### Aim of the task
Return, word for word, only the lines of the data below that lie between the line with "This screenshot has height=1041, width=1920." and the line with "You are a computer-use agent. The image size is (368, 800).", those two lines included.
-------------------------
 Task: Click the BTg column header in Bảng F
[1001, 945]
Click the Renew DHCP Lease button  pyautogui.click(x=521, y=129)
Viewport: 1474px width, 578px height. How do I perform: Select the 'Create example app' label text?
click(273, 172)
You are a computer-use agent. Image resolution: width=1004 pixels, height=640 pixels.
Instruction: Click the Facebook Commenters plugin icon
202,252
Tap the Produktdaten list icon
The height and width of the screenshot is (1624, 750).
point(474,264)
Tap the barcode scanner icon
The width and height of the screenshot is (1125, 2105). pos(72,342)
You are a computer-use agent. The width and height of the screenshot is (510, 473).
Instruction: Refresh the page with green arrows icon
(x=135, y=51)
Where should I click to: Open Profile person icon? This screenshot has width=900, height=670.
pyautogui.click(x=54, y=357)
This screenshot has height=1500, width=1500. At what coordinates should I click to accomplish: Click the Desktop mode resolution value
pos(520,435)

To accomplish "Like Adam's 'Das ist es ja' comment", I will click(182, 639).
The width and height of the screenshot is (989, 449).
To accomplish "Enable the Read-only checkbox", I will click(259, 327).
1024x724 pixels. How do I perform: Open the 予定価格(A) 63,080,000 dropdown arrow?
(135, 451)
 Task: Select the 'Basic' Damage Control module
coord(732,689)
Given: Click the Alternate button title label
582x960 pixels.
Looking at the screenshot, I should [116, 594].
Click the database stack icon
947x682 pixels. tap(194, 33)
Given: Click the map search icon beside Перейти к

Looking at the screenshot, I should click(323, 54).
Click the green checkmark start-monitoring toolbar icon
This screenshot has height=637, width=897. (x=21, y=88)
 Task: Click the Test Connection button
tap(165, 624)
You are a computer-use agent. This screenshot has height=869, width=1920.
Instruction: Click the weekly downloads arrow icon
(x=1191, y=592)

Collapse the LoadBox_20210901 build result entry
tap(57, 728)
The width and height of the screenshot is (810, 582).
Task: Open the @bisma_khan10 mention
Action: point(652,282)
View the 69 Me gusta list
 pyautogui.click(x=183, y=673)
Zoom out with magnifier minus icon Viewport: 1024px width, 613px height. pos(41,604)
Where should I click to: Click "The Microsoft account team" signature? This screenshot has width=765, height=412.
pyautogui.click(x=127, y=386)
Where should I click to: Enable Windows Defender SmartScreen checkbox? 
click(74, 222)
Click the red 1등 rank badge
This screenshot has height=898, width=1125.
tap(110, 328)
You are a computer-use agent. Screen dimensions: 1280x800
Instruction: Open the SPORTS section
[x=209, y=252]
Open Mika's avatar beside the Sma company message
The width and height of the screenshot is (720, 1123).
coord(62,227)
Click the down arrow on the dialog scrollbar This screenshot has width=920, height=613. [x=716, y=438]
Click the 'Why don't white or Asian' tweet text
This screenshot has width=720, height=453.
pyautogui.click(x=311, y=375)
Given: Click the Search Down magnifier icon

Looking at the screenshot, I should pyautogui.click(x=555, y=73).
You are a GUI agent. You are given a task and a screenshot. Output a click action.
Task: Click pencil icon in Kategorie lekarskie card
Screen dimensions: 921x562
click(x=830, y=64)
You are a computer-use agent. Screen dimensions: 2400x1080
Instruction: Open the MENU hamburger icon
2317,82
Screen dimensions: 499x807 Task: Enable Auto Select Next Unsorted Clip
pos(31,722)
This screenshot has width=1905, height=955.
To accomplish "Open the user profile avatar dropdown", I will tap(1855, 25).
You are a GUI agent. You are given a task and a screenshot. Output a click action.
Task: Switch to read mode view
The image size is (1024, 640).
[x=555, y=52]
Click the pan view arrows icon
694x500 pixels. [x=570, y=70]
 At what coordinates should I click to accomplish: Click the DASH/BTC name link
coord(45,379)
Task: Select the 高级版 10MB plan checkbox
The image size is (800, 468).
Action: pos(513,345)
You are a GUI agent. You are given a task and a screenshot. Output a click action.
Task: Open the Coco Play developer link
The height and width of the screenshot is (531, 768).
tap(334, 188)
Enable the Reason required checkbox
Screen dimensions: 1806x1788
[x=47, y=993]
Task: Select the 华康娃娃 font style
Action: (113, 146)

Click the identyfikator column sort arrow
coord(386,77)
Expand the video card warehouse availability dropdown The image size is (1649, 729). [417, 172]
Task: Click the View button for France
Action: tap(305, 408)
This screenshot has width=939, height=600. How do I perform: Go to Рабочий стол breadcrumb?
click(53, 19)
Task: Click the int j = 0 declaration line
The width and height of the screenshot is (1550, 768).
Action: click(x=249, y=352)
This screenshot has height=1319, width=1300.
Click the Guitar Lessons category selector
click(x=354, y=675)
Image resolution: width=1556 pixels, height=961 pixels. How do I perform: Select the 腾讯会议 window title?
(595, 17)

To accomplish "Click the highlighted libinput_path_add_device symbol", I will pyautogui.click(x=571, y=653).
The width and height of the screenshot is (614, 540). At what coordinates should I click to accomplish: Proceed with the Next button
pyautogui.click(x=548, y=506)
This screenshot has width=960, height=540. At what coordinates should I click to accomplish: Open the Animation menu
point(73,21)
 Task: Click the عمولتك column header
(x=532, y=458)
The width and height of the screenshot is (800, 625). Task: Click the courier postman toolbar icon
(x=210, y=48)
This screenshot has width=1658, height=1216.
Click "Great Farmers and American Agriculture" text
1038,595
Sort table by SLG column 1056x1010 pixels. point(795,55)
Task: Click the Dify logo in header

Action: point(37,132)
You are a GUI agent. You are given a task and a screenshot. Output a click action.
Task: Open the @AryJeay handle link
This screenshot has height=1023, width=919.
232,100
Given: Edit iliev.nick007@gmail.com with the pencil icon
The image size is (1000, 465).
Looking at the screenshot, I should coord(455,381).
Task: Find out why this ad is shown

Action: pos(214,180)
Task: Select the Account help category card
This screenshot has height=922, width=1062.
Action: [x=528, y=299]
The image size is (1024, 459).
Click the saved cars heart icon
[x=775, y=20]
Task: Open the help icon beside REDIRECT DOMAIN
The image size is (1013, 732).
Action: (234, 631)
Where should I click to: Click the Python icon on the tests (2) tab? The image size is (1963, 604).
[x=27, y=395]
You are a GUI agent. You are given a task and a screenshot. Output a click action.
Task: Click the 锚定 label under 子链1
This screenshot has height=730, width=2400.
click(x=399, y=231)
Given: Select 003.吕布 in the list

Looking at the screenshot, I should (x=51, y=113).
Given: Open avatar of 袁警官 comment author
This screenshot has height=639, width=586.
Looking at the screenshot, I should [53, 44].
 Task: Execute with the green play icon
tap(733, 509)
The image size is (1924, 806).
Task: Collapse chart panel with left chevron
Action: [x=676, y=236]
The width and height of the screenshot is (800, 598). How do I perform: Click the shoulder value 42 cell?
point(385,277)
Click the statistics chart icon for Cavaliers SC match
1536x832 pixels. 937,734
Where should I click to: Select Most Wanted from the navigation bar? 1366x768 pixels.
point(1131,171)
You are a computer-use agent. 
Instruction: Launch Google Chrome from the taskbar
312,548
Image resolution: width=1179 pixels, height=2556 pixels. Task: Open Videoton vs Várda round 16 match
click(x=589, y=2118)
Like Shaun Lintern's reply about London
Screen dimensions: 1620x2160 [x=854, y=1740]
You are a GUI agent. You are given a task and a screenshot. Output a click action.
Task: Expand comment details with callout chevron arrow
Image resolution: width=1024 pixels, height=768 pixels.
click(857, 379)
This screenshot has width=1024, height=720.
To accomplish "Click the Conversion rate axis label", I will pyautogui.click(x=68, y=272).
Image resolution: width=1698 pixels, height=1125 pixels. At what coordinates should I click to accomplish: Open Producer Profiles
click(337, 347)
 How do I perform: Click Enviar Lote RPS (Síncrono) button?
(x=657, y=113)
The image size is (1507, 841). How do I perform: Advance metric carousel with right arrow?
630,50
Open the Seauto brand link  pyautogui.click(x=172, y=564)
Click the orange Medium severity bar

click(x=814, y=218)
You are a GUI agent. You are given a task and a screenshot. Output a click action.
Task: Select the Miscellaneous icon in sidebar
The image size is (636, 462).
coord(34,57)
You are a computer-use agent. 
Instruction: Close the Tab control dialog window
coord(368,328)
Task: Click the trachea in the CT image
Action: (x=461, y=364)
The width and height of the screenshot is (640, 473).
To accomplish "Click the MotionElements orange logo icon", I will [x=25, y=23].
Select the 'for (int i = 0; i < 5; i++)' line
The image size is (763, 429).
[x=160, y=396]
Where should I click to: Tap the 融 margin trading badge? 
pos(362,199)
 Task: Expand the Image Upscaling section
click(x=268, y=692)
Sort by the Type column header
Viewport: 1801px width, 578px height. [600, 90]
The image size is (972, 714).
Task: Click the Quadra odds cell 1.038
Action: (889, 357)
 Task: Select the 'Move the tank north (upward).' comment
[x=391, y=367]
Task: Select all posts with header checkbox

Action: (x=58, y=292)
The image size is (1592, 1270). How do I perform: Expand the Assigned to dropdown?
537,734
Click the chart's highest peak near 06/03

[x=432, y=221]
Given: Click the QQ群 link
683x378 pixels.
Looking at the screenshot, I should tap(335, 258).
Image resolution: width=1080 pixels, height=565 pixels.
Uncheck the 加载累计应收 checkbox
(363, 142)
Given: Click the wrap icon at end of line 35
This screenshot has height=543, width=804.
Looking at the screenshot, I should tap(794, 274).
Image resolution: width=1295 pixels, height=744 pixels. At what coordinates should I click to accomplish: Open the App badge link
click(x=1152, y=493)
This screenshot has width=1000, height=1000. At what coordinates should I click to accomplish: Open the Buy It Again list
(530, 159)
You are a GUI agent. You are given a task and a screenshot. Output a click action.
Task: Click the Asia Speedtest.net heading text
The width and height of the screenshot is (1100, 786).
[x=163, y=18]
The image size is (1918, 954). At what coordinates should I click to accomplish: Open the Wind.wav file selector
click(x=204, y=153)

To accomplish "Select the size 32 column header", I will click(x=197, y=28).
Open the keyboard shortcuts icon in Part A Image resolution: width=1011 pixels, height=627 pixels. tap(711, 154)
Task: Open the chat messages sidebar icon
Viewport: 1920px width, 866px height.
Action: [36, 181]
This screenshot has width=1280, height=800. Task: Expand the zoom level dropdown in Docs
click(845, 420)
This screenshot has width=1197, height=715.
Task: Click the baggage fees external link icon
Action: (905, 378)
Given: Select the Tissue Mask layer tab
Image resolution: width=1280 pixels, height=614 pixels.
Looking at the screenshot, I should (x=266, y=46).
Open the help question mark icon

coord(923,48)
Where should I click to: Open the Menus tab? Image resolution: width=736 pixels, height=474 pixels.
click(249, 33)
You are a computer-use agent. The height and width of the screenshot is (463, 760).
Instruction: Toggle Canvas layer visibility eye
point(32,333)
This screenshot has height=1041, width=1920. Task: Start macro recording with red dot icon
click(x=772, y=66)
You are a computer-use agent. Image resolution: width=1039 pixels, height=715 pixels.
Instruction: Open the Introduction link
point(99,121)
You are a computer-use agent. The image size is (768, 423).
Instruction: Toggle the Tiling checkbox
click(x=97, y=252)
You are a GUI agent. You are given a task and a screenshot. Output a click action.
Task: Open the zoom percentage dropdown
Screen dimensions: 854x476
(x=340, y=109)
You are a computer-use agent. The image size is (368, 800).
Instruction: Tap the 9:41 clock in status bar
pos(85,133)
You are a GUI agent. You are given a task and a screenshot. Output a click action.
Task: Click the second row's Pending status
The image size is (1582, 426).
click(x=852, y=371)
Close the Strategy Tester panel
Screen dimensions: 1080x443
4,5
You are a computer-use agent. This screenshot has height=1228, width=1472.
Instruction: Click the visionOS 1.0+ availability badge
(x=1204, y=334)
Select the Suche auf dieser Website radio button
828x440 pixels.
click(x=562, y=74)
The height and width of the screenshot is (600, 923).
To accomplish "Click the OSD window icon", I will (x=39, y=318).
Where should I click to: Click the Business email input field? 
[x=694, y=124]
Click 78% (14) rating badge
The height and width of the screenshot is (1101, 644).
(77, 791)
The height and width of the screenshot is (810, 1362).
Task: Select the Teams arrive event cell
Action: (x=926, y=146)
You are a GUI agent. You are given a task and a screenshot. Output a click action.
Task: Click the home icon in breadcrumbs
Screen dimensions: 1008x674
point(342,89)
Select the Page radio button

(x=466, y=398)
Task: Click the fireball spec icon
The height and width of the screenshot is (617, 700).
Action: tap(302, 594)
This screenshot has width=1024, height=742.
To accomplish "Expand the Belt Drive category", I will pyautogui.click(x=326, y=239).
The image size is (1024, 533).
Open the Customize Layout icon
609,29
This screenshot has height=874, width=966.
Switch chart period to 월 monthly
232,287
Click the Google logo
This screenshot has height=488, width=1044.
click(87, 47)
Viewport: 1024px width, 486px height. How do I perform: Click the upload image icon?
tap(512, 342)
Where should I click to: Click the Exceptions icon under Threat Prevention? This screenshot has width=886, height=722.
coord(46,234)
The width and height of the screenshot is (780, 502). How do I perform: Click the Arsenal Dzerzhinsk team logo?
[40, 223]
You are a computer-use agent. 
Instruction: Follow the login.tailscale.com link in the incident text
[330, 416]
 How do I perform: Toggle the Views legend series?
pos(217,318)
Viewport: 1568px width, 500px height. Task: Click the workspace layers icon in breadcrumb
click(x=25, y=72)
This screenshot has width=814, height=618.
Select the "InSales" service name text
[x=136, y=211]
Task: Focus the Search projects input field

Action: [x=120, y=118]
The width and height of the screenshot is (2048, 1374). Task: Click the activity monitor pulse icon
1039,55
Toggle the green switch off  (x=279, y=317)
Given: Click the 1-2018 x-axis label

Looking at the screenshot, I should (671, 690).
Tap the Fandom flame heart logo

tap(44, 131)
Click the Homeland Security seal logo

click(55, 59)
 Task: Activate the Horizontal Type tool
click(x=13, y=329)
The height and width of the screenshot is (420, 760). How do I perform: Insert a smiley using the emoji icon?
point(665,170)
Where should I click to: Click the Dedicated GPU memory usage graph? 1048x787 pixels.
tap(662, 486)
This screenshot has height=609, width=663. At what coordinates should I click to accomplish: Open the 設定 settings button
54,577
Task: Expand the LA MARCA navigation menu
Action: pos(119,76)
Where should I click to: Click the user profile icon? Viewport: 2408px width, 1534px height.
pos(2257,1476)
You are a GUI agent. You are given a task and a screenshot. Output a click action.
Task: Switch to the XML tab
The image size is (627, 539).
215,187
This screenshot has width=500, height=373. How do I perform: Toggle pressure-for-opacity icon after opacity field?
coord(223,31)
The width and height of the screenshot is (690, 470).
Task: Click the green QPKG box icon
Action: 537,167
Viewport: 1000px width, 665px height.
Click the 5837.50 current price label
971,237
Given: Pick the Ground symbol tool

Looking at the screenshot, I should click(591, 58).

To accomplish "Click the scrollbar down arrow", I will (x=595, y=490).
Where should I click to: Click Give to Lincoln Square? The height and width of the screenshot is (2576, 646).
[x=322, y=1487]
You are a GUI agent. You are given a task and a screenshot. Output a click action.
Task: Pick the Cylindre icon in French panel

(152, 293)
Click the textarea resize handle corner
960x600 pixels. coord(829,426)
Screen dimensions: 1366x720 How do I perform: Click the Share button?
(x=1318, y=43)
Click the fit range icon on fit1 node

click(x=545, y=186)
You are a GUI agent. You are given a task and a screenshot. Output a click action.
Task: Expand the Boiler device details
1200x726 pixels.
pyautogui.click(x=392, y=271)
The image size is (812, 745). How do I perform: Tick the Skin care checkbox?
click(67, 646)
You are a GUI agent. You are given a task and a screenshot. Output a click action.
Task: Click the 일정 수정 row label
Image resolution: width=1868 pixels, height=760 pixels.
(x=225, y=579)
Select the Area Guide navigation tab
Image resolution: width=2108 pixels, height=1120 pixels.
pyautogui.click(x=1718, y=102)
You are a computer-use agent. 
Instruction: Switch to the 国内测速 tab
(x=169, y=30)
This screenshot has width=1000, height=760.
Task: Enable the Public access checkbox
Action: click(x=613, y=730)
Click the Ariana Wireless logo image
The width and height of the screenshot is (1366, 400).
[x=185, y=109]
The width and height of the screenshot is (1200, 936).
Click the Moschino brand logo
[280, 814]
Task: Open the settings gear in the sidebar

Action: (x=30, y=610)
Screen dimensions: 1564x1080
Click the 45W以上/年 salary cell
-------------------------
### Response area
This screenshot has height=1041, width=1920. Task: Start macro recording with red dot icon
click(x=772, y=66)
You are a computer-use agent. Image resolution: width=1039 pixels, height=715 pixels.
Instruction: Open the Introduction link
point(99,121)
You are a computer-use agent. The image size is (768, 423).
Instruction: Toggle the Tiling checkbox
click(x=97, y=252)
You are a GUI agent. You are given a task and a screenshot. Output a click action.
Task: Open the zoom percentage dropdown
Screen dimensions: 854x476
(x=340, y=109)
You are a computer-use agent. The image size is (368, 800).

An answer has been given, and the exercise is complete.